Mooshofer, Hubert; Siemens AG; Germany
Mooshofer, H.; Siemens AG; Germany
Boehm, R.; Federal Institute for Materials Research and Testing (BAM); Germany
Heinrich, W.; Siemens AG; Germany
Fendt, K; Friedrich-Alexander University; Germany
Goldammer, M.; Siemens AG; Germany
Kolk, K.; Siemens AG; Germany
Vrana, J.; Vrana GmbH; Germany
Session: Imaging - UT 1
Time: 15:20 - 15:40
Sizing of indications and the determination of the inspection sensitivity are core tasks in ultrasonic testing. They ensure that critical inhomogenities can be detected and assessed.
For SAFT the sizing of indications is currently performed by evaluating the spatial extent in the reconstruction result, i. e. counting the number of voxels belonging to an indication.
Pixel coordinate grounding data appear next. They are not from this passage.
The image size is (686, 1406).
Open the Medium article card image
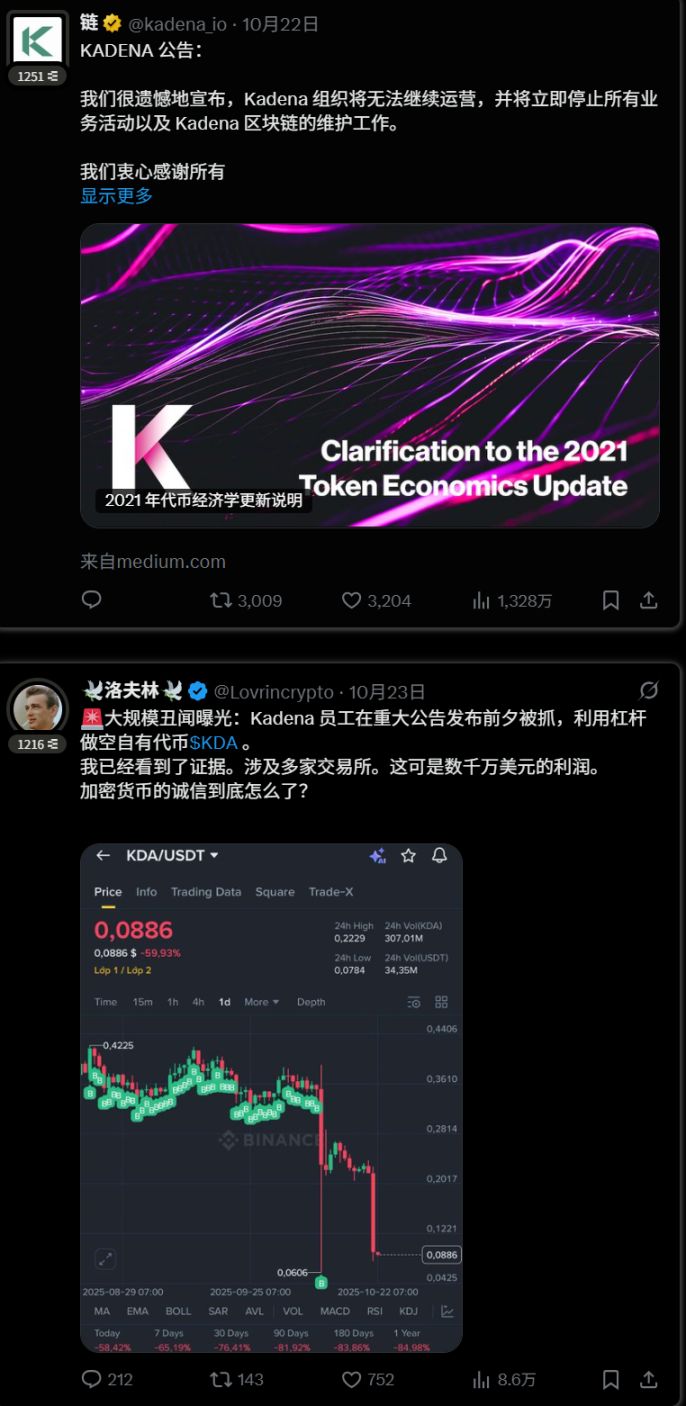click(370, 375)
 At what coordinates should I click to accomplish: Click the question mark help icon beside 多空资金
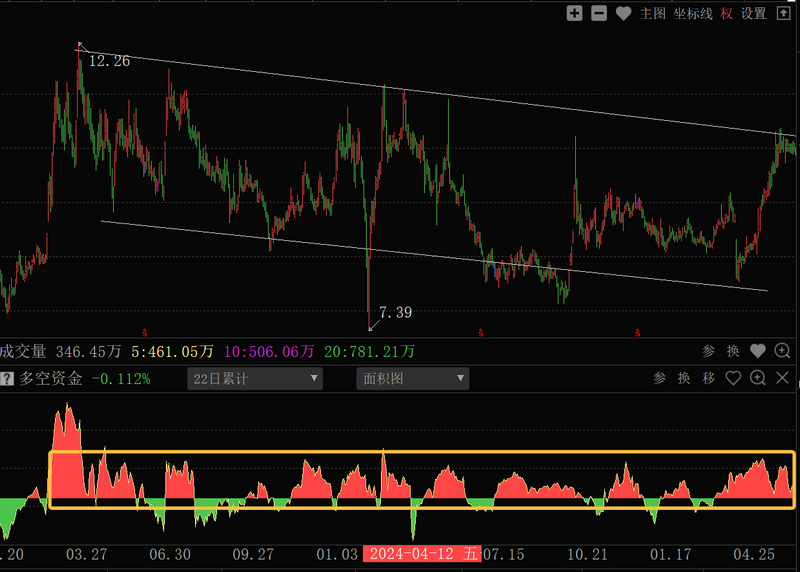point(9,379)
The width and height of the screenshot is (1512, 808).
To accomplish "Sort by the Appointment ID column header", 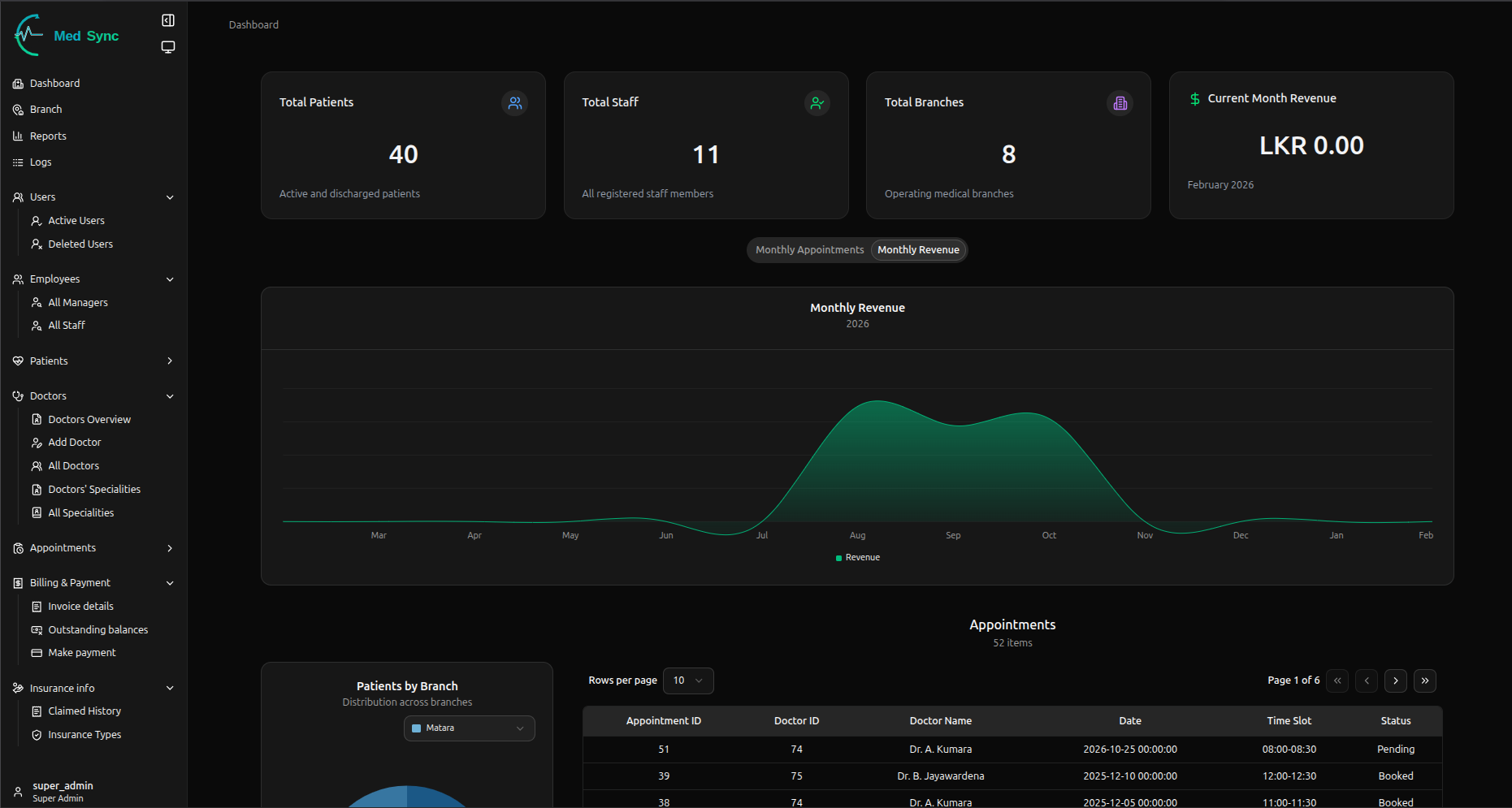I will (663, 721).
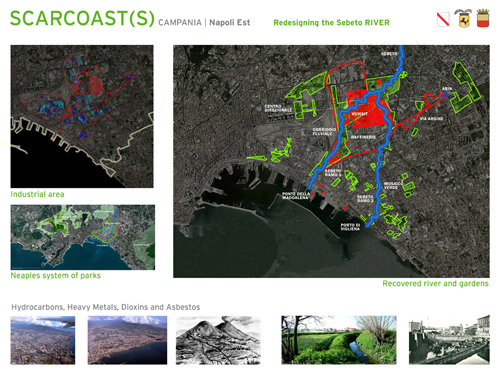Click the Recovered river and gardens caption
The image size is (500, 375).
435,284
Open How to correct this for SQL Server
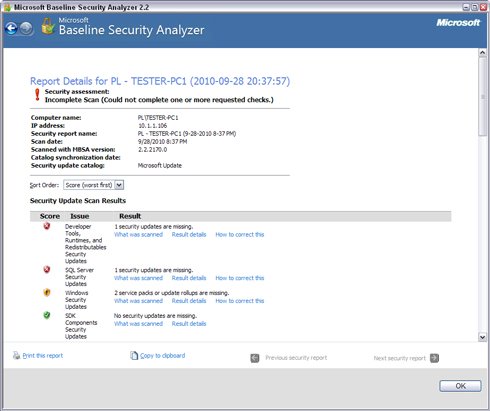The image size is (490, 411). click(x=240, y=278)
This limits sizing to the resolution of SAFT, which is in the order of one wavelength. For smaller defects sizing is not possible. Moreover, this method provides no information about the sensitivity of the inspection method.
Compared to classical UT inspection SAFT significantly improves the SNR both, regarding stochastic noise and grain noise. However, this improvement of the sensitivity cannot be utilized without a method for determination of the sensitivity and for sizing small indications.
Similar to classic UT there is a second option to get information about indications: The amplitude sum, which incorporates the echo amplitude, the angle dependent scattering characteristics, the probe parameters and the geometry of the part.
In this publication we show, that the amplitude sum is suitable for sizing small indications and for the determination of sensitivity. The relation between the amplitude sum and the size of indications is explained, and it is shown, that the location of indications and the shape of the object to inspect must be considered. Based on these results a method for sizing of small indications using SAFT is developed which translates the amplitude sum of each voxel in an equivalent reflector size, similarly as done in classical UT by using of DGS diagrams. This sizing method completes SAFT, growing it from an imaging tool to a full-fledged quantitative measurement technique.